Pages in topic:   [1 2] >
Who knows a good translation treatise? I discuss the prospect of writing one
Thread poster: George Trail

George Trail  Identity Verified
United Kingdom
Local time: 17:40
Member (2009)
French to English
+ ...
Jul 28, 2016

We all like talking about translation theory and practice on ProZ, don't we? Well, I'm a professional translator and in my latest blog I discussed the prospect of me writing a translation treatise (read more on George Trail Translator). Here it is:

THE PROSPECT OF ME WRITING A TRANSLATION TREATISE AND MY DESIRE FOR MORE POWER IN MY JOB

Well, I recently got back from a holiday in Greece. I spent it on my now-retired parents’ yacht, with my brother (just like Malta, really) – for me personally, putting aside all the indulgent beer drinking and bargain price shopping for things I didn’t need, we visited a couple of sites of interest. But I spent a surprising amount of it trying to find a reasonably cool space in the shade in such persistently and mercilessly hot weather (without being in anyone’s way), merely so I could be sure of being able to check my emails or play on my Gameboy in peace (and we didn’t always have Internet access – we spent nights in multiple locations over the two weeks I was there). But I still went for walks on my own in the local area (enjoying plenty of indulgent beer drinking and bargain price shopping for things I didn’t need along the way) – and yet, embarrassingly enough, I never took the time to learn any Greek beforehand, even if it might be a little broken. True, all the locals spoke good English and there were so many signs in both Greek and English – some of which looked very much like they were created by local authority, and there were some which were only in English – and Corfu definitely gets plenty of tourists from mainland Europe who, it is tacitly assumed, speak English as their first foreign language, but I’m guessing that it is harder for me to justify something like that when I am supposed to be a professional linguist, no less. Indeed, you don’t even necessarily need to go out and find and purchase a language learning package these days – just go to Youtube and learn it watching videos for free. In all candour, there’s probably never been a better time for me to write a new translation blog. So I put in the time and effort, and what you’re reading now is the result.

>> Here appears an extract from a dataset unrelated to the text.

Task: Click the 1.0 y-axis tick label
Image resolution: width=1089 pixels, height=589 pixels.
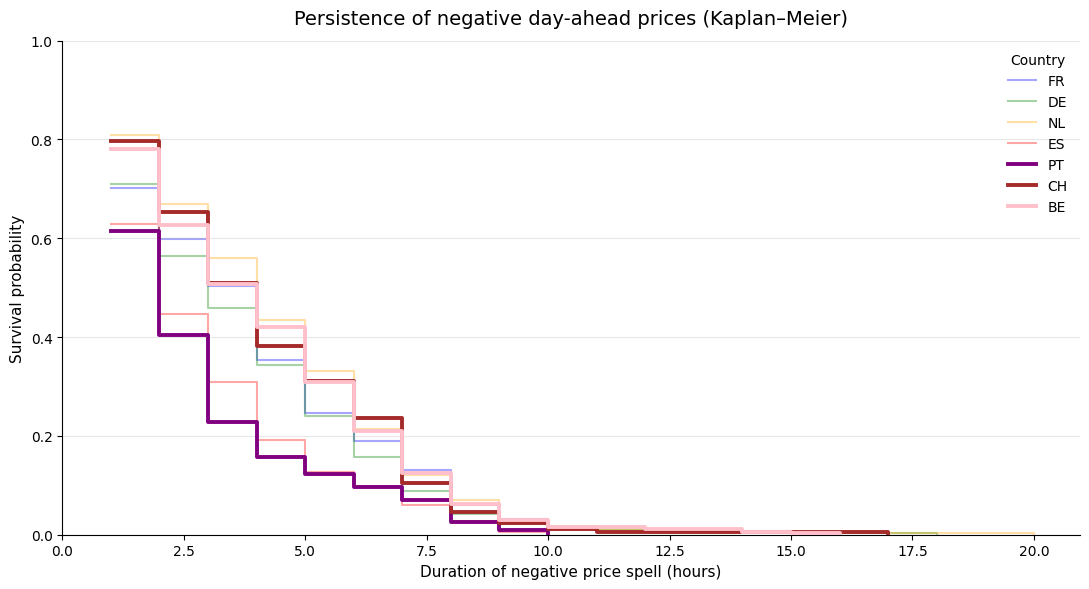Action: [x=41, y=42]
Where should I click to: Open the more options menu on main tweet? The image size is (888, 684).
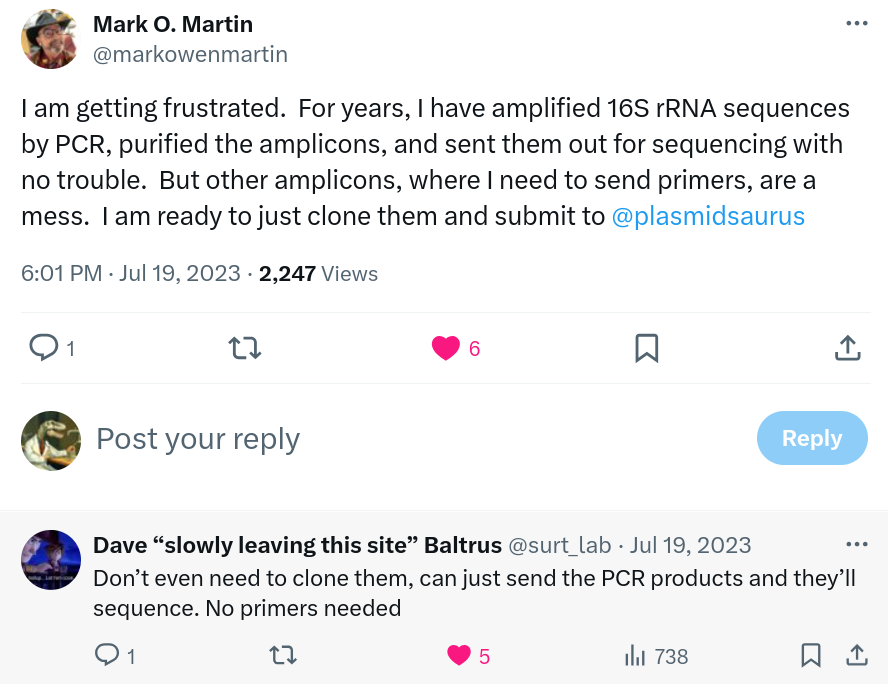(x=856, y=24)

Over in Greece, my parents could only offer me (i.e. for my holiday) what was there, as they put it, but I couldn’t complain. I guess that in this blog I will be focussing a lot more on me “offering what is ‘NOT’ there” when I do translation work as nothing less than a professional translator; but of course, I guess I’m supposed to be accountable when my work “provides readers with things that are non-existent and which probably ‘shouldn’t’ be there.” But I don’t just translate things that can be simplistically illustrated, like “my car is white” or “I went to a concert yesterday” – I understand that people (in essence, at least) fully expect me to provide properly functioning unbiased verbal accounts of what a situation is or represents (there’s no “should” or “should not”). And I know that everyone does that all the time – I think I have done well to consider that it can sometimes be based only too much on past personal experience or what one “just expects” (probably because it only exists as a result of them being lost in a labyrinth of confusion and delusion which breeded on their personal experiences and nothing but; not that they necessarily have anything wrong to answer for in terms of being selfish or irresponsible or anything like that).

Now, although I’m an atheist, I am tempted to become religious just so I could challenge God to a translation treatise writing contest. Does being “fluent” in a foreign language i.e. having an excellent knowledge of its grammar and a wide vocabulary and whatnot really amount to being “confident” in it? You see, I can still remember being forced to learn, often in vain, how to discuss issues and opinions when studying foreign languages at A-levels and at higher level education. This is merely discussion of what makes a truly proper and reliable translator, and why you should accept that I am one. It’s why I write these blogs, after all. That said, however, I’m not about to write a comprehensive translation treatise here for the world to read for free, thus risking giving only too much succour to my competitors and basically committing professional suicide. But it’s certainly a broad-based subject (how’s this for a double entendre: …God! LOL). Not least because it is as much about knowing what comes to be / has come to be in language application as much as what is (“supposedly”) “supposed” to be in it.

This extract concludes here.